A Brill Calendar: May 1

Plantijn: Printer to Leiden Academy

Few lines of poetry come closer to wisdom than T.S. Eliot’s ‘in my end is my beginning’.

An apt quotation for May 1st 1583, when Christoffel Plantijn, then some 63 years old, was appointed Printer to the Leyden Academy. The Master returned to the Antwerp head-quarters of his ‘multinational’ soon afterwards; in 1585.

The eighth lustrum of the 16th century is a true hinge in time.

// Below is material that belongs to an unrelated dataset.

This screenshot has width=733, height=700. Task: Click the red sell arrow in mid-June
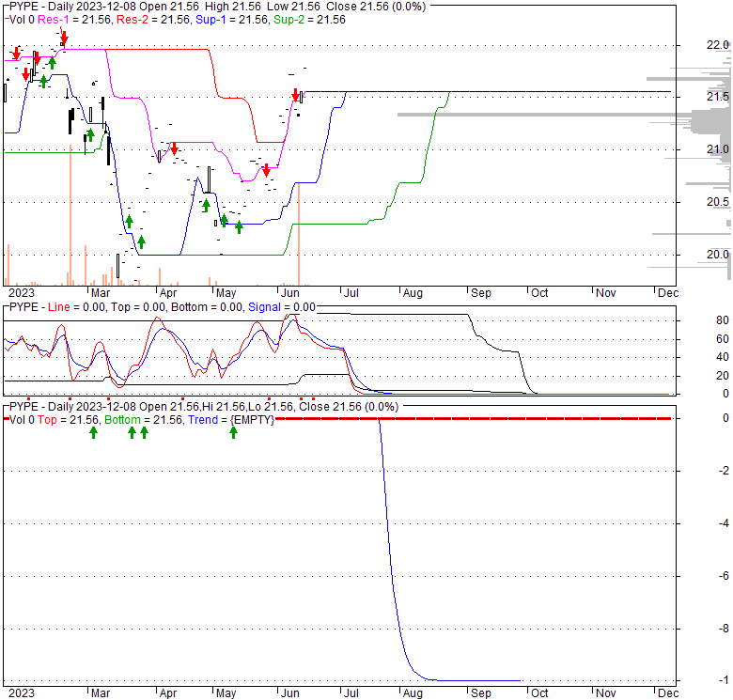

Some seven months before Plantijn’s appointment, the Western calendar was reformed by authority of Pope Gregory XIII. In the year just mentioned, (1583) the great scholar Scaliger – eventually, in 1593, a Leyden Professor – published ‘Opus de emendatione temporum’, the foundation of modern chronology. In 1584 in Lucca (Papal States), the ‘Academia dei Scienze Lettere ed Arti’ began its existence. 1584 AD, also saw the assassination of William the Silent, Count of Nassau, Prince of Orange, in Leyden’s neighbour-city, Delft. The news, shocking Europe, must have reached Plantijn the same day; July 10.

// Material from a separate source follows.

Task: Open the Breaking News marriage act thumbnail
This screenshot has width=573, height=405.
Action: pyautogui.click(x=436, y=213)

When Plantijn died, on July 1 1589, back in Antwerp, his Printing and Publishing Empire, then past its twelfth decade, had weathered political storms and religious strife; a strategically prudent Paris branch-office opened well before the one at Leyden... Plantijn’s reputation and professional stature was already second to none since his ‘Biblia polyglotta’, (appearing in eight splendid volumes between 1569 and 1572). In his era, scholarly publishing could hardly enjoy luxuries associated with peace.

In appreciating Plantijn’s greatness it is seldom stressed – without taking refuge in apology – that an astute insight in the politics of both regular and secular leaders also provides a corner-stone for a printer's output, unsurpassed in cultural significance in the Western tradition.